**ACTIVITY**
Print exactly, and only, the lines running from the line containing "Task: Open the Sunrise" through the end of the records below.

(Extracted data entries)

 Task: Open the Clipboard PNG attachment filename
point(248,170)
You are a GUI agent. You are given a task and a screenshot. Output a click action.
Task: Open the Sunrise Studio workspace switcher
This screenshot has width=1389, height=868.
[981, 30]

**ANSWER TO THE PROBLEM**
Task: Open the Sunrise Studio workspace switcher
This screenshot has width=1389, height=868.
[981, 30]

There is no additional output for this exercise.